> _Problem to solve_
Reproduce verbatim the lines of the material between the line that contains "2階 floor tag" and the line that contains "(798, 1127)", inclusive.

> _Supplied records_
>>>>>

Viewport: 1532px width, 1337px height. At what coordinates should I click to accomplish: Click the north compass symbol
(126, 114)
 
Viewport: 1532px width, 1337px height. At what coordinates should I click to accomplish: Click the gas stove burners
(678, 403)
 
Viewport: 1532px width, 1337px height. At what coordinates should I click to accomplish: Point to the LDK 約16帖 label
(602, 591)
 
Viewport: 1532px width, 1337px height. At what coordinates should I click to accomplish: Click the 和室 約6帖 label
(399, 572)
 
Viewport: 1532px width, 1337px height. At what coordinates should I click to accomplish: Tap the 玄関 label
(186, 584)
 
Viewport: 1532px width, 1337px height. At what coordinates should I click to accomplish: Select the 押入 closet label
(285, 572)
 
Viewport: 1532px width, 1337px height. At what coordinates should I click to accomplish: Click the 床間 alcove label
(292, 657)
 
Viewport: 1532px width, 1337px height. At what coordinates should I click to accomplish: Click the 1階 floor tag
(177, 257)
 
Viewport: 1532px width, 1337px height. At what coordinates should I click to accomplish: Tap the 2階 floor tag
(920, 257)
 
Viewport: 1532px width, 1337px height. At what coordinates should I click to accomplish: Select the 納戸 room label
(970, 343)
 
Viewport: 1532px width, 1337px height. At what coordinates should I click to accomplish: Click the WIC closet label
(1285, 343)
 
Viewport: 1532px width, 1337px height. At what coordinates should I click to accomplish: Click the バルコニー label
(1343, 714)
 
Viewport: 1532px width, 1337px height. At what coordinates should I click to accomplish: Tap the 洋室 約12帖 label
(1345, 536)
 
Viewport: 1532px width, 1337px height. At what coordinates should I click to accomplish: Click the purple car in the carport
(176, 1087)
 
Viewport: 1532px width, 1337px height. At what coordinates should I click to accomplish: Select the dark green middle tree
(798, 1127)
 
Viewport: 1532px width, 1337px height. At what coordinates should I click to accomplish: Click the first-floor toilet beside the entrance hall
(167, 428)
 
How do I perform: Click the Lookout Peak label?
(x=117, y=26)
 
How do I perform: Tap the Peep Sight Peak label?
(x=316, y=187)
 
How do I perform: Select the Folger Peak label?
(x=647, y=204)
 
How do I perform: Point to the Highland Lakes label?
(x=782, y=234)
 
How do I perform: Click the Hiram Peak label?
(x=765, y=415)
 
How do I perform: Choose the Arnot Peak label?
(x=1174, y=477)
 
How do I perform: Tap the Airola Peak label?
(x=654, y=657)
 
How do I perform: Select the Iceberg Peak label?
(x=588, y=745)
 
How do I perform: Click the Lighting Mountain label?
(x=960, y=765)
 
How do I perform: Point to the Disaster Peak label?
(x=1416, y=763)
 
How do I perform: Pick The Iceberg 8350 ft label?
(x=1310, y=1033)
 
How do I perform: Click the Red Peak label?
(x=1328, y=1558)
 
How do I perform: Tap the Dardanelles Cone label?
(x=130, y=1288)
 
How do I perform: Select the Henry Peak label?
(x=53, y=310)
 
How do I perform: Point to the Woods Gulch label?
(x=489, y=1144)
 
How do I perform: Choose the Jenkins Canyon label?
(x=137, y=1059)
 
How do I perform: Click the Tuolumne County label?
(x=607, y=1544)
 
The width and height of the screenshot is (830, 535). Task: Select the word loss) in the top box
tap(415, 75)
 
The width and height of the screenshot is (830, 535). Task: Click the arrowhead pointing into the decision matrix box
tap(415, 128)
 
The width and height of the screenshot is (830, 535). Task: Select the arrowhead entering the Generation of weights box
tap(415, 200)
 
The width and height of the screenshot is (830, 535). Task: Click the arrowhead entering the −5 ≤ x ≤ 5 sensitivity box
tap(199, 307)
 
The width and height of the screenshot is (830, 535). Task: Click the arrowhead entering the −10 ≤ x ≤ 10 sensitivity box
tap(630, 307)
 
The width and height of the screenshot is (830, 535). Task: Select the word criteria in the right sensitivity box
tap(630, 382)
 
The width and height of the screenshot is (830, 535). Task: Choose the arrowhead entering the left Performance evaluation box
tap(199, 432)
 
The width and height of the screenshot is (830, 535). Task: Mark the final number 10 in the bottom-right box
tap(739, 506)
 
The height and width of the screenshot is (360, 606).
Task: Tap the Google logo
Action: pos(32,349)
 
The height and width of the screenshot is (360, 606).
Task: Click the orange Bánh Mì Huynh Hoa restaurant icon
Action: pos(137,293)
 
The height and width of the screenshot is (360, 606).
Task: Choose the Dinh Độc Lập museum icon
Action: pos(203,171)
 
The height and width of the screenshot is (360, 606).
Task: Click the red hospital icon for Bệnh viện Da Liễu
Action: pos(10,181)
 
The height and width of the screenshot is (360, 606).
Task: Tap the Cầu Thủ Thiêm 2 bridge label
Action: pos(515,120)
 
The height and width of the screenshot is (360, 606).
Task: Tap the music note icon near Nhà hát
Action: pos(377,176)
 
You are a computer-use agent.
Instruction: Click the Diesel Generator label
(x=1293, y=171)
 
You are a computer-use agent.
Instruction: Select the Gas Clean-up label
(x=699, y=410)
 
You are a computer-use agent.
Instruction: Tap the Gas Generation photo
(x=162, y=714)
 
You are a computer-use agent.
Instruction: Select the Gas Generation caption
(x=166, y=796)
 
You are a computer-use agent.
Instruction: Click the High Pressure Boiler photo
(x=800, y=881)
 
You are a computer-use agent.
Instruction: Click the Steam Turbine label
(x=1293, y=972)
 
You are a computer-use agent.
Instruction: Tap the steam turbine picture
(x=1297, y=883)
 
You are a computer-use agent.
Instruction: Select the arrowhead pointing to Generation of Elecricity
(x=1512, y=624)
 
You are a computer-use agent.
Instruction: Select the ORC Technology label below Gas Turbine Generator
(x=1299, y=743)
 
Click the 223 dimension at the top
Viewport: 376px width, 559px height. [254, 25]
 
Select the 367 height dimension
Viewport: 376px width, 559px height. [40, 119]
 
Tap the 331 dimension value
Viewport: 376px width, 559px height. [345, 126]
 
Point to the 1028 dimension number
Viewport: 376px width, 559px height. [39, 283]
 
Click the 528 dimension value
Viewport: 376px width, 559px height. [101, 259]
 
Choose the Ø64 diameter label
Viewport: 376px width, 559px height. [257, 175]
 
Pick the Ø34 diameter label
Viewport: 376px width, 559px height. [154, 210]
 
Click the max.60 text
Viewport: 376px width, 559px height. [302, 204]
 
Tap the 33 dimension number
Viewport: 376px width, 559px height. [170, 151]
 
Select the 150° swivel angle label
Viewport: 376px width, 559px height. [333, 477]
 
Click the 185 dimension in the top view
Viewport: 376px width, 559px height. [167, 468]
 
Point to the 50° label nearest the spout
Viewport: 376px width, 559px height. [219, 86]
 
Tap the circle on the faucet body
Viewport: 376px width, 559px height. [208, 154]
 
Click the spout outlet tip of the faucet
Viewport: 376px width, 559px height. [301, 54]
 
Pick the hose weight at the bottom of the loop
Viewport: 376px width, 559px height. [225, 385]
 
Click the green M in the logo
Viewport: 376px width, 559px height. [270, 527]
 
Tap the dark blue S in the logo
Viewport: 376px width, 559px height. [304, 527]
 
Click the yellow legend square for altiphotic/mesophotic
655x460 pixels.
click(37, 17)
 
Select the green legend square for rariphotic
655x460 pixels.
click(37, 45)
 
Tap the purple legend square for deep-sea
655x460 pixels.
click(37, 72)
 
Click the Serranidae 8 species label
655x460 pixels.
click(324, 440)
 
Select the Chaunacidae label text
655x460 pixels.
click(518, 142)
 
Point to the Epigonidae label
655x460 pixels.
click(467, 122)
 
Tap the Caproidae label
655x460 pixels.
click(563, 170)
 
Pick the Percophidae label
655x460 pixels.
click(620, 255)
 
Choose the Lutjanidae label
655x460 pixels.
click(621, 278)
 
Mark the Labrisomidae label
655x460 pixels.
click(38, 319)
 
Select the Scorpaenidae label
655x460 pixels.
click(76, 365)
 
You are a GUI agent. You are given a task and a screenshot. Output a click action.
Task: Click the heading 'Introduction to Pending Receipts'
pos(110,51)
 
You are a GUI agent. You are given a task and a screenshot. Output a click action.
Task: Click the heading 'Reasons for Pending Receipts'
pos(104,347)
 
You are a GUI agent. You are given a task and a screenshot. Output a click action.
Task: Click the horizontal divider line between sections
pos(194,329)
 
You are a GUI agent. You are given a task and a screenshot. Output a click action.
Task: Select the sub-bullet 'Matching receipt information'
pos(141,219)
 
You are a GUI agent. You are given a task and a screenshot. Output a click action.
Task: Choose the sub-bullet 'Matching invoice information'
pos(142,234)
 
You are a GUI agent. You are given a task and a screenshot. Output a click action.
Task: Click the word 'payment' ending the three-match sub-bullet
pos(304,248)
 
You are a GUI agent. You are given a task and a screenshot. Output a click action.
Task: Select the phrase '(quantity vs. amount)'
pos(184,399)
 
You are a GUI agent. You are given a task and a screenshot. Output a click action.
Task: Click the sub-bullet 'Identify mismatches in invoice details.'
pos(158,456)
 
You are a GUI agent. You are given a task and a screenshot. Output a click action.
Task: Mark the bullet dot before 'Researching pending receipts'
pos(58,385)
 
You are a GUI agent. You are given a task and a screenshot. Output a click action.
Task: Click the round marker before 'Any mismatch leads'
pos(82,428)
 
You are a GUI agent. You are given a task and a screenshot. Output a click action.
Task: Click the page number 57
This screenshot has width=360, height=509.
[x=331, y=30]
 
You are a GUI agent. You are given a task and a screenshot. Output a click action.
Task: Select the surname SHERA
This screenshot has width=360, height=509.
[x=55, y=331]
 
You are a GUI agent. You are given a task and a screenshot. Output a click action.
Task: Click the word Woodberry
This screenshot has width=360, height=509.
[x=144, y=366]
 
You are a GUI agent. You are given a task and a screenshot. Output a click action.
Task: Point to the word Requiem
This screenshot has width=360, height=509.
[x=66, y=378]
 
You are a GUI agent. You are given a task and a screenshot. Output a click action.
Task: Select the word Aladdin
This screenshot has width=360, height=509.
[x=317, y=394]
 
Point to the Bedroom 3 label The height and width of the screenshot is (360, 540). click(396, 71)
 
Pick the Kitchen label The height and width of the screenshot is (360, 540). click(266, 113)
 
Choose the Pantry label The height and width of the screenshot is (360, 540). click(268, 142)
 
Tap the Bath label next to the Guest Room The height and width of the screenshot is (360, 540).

<<<<<

> _Response_
Viewport: 1532px width, 1337px height. At what coordinates should I click to accomplish: Tap the 2階 floor tag
(920, 257)
 
Viewport: 1532px width, 1337px height. At what coordinates should I click to accomplish: Select the 納戸 room label
(970, 343)
 
Viewport: 1532px width, 1337px height. At what coordinates should I click to accomplish: Click the WIC closet label
(1285, 343)
 
Viewport: 1532px width, 1337px height. At what coordinates should I click to accomplish: Click the バルコニー label
(1343, 714)
 
Viewport: 1532px width, 1337px height. At what coordinates should I click to accomplish: Tap the 洋室 約12帖 label
(1345, 536)
 
Viewport: 1532px width, 1337px height. At what coordinates should I click to accomplish: Click the purple car in the carport
(176, 1087)
 
Viewport: 1532px width, 1337px height. At what coordinates should I click to accomplish: Select the dark green middle tree
(798, 1127)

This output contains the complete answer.